Depuis 1914 De Chirico a découvert de nouveaux et plus vastes horizons à son art. Le terrible mystère qu’il aperçut dans les villes de la péninsule s’arrêtait à des angles qu’il fallait tourner pour
voir ce qu’il y a derrière.
Vrai Thésée s’aventurant dans le labyrinthe inquiétant des valeurs nouvelles, de Chirico suivit le fil
que lui tendait sa muse étrange. Il arriva ainsi dans des lieux inconnus épars dans les lieux mêmes
où notre vie insensée s’écoule.
Les maisons, les chambres, les salles, les couloirs, les portes ouvertes ou fermées, les fenêtres, lui
apparaissent sous une lumière nouvelle.
Il découvre sans cesse des aspects nouveaux et de nouvelles solitudes un sens de recueillement
jusque dans les objets que l’habitude quotidienne nous a rendus tellement familiers au point d’occulter, comme dans une boite-à-surprises, le fameux démon que Héraclite d’Ephèse voyait en toute
chose.
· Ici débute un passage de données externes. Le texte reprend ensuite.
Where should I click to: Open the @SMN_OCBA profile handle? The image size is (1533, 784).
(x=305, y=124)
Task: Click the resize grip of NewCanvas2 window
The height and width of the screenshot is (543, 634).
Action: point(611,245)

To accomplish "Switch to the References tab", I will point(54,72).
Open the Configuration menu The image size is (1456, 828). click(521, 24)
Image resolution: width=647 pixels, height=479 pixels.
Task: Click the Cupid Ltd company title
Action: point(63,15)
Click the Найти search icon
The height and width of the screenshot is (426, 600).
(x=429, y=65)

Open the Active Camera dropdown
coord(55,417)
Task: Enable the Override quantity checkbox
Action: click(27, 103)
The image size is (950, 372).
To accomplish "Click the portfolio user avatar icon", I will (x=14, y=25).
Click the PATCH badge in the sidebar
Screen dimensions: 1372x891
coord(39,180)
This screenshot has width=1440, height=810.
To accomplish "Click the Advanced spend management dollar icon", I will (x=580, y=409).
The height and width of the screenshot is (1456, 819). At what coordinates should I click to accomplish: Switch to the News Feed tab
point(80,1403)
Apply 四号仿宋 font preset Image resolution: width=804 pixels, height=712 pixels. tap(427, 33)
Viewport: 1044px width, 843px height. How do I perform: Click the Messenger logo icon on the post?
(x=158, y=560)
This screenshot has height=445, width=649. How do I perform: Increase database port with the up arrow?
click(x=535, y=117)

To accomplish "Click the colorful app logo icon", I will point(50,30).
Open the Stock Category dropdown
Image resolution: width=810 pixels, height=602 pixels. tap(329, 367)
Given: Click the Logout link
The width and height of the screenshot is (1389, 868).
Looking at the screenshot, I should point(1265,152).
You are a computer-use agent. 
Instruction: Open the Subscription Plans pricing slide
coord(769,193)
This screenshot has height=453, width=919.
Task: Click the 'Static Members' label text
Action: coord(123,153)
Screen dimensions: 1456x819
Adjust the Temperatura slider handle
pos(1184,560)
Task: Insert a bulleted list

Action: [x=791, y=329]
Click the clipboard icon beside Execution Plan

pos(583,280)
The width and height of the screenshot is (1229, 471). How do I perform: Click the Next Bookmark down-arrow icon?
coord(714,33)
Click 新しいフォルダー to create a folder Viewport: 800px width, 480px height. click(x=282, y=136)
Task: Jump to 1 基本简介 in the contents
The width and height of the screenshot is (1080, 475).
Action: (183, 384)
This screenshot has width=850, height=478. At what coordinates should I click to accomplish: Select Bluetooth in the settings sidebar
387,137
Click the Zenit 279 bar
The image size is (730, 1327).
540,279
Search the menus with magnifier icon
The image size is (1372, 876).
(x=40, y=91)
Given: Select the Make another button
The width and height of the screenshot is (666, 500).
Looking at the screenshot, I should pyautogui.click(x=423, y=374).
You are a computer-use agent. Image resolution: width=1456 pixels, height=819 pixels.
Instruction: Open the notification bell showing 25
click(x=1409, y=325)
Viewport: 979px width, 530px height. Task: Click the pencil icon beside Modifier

C’est ainsi que des biscuits, des boutons, des boites d’allumettes, des cartes géographiques,
des fragments de métaux ou de bois peints, encadrés d’une certaine façon et vus d’un certain coté,
s’élèvent jusqu’au sublime d’une nouvelle religion. Dans la latitude et la longitude d’un plancher ou
d’un plafond le peintre révèle un étrange infini, peuplé de fantômes mécaniques et géométriques.
Il y a de la fatalité dans l’oeuvre de cet artiste, et le fantastique le plus inquiétant se fond en lui avec
le sens humain le plus profond.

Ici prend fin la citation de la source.